She liked to think that she was a practical woman.
She refused to be a slave to any man or woman. So she took her freedom, which was rightfully hers to begin with. Then she refused to spend out the rest of her miserable days married to that bastard. So she bashed him over the head with that goddamned staff he was so fond of hitting her with and grabbed her stuff and left. She might have set their house on fire. Served him right.
That might not have been that practical.
She had signed onto the Fair Maiden as a cook and landed herself passage to Barbados. There, having learned the basics of sailing she bought herself a boat after a hellish time spent as a barmaid and earned her living ferrying idiot people to and fro about the island and fishing.
It was there that she met this wild-eyed boy who claimed to be the captain of his own ship and told tales of an island that held riches untold but was cursed. By this time she'd sworn her heart would lie in the hands of no man. But the boy was passionate and she did fall in love with the sea.
She was half-way sure this was not practical. But she went. Of course, his crew weren't as fond of their captain as to allow a woman on board so she stayed behind in Tortuga.
Six years saw her settled in Princeton and not a word came from the boy-captain till he showed up on her doorstep one day with a newfound bitterness in those quickfire eyes. She didn't need to hear the tale.
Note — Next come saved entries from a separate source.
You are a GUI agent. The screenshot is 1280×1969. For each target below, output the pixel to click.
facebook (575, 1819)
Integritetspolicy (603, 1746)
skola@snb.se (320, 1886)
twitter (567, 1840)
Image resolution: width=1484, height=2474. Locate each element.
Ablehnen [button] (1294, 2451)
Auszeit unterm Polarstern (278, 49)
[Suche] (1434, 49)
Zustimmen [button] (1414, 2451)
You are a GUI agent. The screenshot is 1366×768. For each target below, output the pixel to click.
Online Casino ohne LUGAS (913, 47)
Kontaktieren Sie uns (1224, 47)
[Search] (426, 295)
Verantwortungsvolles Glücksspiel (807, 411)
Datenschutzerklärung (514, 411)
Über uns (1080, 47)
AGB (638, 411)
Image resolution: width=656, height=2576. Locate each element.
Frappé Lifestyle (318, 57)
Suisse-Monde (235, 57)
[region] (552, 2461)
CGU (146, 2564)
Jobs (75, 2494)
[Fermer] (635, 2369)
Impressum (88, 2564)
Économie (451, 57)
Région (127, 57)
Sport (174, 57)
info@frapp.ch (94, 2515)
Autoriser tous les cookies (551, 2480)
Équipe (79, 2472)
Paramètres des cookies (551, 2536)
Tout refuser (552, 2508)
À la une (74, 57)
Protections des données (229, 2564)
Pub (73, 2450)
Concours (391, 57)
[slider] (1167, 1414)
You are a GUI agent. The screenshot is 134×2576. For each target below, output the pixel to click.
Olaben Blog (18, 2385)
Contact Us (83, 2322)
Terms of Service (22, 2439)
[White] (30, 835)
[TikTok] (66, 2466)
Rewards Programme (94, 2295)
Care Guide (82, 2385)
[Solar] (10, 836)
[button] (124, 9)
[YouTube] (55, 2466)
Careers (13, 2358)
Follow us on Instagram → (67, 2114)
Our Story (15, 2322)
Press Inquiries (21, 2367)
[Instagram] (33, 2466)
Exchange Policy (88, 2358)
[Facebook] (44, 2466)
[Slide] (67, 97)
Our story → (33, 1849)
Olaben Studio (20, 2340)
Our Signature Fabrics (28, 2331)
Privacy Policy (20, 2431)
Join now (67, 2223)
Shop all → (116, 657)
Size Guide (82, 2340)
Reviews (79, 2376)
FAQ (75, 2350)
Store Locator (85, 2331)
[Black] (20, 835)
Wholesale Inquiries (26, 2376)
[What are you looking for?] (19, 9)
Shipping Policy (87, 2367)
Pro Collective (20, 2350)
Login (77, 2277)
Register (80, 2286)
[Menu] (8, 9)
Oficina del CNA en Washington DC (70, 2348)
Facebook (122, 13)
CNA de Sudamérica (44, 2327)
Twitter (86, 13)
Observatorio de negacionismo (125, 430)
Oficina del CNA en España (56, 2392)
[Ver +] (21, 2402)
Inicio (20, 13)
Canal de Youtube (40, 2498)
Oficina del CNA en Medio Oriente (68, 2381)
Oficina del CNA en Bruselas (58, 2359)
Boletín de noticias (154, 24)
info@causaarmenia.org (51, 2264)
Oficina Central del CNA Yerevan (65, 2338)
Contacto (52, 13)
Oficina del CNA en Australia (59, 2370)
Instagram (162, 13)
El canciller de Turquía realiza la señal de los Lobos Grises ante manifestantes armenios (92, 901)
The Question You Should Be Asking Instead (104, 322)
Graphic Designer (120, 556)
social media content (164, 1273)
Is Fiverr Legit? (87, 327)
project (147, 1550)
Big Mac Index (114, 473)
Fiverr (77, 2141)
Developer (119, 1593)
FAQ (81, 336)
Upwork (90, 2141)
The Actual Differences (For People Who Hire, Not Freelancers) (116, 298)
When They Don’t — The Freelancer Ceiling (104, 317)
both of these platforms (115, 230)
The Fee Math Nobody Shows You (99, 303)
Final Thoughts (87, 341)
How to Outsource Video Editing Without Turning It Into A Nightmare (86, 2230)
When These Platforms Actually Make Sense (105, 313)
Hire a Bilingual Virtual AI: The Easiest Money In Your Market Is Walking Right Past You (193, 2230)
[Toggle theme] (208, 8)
To think she felt sorry for the poor bastard. Let him into her home where they lived together in an almost normalcy for the next four years. And she almost loved him when the idiot went and stole her boat.
The Jolly Mon was her livelihood, how she made her living. And she had been much more than that, a sign of her independence and her freedom. He of all people should have known that. Did know that. It stung to know he had so easily broken off their bond and her trust to go chase after that ship.
So when she heard he had stolen a navy ship from Port Royal, she knew where he was going to sail it. And she had landed in Tortuga with the intention of knocking some sense into his skinny pirate ass.
Jack Sparrow was the most impractical man she ever had both the misfortune and the fortune of saying she knew.
Anamaria knew it had been impractical to bring him back the Pearl.
But after ten years of chasing her (the ship) and screwing over so many people along the way what sense was in letting Jack die the most stupid way possible?
Not at the end of Barbossa's sword in some sort of cliché but tragic show of heroism.
...But at the end of the petty Kings noose. Heaven and hellfire knows she almost left him to his fate. She had the Black Pearl, one of the most notorious and virtually uncatchable pirate ships in the Caribbean under her command.
It wasn't right to sail without Jack.
The Pearl knew it.
The crew knew it.
She knew it.
When she saw the look in his eyes she handed the Pearl she didn't regret it. Not a single heartbeat of it.
And THAT was the most impractical thing yet.